Zu den Fähigkeiten der deutschen Luftabwehr führt die MDAA aus:
„Deutschland ist mit PAC-3 Patriot Raketenbatterien ausgestattet. Deutschland hat auch eine unbekannte Anzahl an MIM-23-Hawks und eine unbekannte Anzahl an LeFlaSys-Verteidigungssystemen, die Nahbereichs-Luftverteidigungssysteme sind. Die LeFlaSys hat eine ungefähre Erfassungsreichweite von 20 Kilometer.
Im Juni 2015 hat das Bundesministerium der Verteidigung das Medium Extended Air Defence System (MEADS) als Grundlage für das Taktische Luftverteidigungssystem (TLVS) ausgewählt – ein netzwerkbasiertes taktisches Luft- und Raketenabwehrsystem der nächsten Generation, das die Patriot Luftverteidigungssysteme, die seit 1980 im Einsatz sind, ersetzen soll.

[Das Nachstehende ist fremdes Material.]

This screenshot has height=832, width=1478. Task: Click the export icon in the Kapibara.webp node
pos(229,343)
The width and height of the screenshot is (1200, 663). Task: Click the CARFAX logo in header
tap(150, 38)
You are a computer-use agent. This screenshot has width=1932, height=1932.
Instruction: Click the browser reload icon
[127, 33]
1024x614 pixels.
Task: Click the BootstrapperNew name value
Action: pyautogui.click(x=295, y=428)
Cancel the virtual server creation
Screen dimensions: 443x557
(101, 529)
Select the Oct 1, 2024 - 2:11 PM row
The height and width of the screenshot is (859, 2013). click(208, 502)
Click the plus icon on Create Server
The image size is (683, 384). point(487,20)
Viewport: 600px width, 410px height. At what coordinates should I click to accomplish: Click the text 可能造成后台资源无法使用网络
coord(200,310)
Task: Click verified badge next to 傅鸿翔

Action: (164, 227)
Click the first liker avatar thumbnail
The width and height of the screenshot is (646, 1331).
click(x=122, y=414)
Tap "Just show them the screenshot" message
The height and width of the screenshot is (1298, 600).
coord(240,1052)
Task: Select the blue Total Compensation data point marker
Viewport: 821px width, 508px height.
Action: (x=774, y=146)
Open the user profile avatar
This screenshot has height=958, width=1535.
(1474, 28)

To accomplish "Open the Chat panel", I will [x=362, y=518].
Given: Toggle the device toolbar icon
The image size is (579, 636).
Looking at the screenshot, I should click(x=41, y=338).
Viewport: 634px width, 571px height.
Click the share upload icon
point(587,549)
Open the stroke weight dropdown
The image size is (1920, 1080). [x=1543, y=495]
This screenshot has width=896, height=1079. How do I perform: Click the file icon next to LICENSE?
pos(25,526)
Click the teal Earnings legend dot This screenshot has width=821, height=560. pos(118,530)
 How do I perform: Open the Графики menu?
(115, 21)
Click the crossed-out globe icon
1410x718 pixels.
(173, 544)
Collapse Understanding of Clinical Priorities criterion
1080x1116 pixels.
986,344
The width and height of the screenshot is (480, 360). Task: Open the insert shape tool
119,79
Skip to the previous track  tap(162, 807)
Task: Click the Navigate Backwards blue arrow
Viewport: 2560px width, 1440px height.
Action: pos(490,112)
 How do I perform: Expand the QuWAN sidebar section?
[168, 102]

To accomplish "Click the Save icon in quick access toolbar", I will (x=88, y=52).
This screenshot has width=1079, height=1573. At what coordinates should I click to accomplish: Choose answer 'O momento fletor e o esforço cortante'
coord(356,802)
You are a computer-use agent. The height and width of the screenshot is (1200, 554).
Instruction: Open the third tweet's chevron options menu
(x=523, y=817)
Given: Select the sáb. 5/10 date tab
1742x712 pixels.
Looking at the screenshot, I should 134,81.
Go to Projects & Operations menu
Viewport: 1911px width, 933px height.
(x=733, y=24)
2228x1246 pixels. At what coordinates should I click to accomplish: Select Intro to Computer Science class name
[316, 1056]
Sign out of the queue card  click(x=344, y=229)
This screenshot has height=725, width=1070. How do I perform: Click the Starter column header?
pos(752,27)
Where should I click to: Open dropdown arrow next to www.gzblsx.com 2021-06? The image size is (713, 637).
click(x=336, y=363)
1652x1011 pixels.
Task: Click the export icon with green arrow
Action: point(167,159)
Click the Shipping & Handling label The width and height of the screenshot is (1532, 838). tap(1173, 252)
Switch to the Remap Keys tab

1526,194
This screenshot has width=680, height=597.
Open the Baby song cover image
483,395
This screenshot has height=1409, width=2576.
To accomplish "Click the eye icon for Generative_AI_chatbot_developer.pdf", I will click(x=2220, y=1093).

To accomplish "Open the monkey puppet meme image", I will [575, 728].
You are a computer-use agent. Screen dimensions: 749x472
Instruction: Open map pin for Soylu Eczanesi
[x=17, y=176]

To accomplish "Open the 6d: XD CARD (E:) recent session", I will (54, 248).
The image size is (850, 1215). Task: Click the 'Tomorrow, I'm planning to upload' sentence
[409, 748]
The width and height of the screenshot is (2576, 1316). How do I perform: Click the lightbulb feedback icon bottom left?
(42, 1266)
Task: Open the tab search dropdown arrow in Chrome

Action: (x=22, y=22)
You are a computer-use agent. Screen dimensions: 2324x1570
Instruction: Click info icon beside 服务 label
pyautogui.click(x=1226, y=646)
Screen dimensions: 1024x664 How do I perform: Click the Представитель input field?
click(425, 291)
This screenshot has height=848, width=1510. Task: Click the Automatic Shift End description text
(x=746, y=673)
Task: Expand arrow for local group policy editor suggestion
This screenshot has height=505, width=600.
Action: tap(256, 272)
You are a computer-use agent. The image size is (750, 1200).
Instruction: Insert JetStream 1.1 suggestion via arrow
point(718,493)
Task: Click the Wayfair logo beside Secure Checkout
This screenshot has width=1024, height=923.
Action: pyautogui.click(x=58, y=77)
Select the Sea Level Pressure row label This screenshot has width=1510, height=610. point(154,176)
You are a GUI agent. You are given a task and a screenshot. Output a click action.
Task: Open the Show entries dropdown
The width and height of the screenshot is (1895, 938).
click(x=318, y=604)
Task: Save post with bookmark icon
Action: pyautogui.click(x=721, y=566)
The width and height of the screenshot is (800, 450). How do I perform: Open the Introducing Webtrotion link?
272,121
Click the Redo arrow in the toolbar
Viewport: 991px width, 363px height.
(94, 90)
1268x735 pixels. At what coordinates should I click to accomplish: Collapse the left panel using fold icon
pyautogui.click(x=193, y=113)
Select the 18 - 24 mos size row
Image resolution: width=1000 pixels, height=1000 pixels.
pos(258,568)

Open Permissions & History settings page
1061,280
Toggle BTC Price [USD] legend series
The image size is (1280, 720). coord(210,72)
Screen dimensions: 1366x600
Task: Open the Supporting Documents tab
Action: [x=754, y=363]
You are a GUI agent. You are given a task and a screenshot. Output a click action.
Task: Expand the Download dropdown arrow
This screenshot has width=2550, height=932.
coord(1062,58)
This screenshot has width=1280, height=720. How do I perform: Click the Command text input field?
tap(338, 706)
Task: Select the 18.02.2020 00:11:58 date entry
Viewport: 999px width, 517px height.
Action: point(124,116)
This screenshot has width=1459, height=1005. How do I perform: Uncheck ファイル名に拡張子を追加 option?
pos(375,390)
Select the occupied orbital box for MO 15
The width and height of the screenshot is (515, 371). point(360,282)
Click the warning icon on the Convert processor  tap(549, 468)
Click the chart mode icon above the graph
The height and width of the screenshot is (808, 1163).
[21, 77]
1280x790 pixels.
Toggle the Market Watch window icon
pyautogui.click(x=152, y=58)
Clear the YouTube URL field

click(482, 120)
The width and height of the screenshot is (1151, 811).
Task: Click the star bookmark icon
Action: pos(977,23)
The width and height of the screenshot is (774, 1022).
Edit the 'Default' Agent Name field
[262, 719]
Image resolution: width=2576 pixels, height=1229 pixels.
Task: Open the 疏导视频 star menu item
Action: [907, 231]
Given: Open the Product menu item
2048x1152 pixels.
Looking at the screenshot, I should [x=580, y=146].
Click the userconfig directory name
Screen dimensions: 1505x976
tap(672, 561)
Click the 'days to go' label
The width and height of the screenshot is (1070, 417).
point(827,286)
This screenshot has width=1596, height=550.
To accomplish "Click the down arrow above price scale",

Die Bundesregierung hofft, (...) die Verhandlungen mit dem europäischen Waffenhersteller MBDA und seinem US-Partner Lockheed Martin Corporation über ein milliardenschweres Verteidigungssystem abschließen zu können. Der deutsche Bundestag könnte den vorgeschlagenen Vertrag bereits 2018 prüfen und genehmigen.”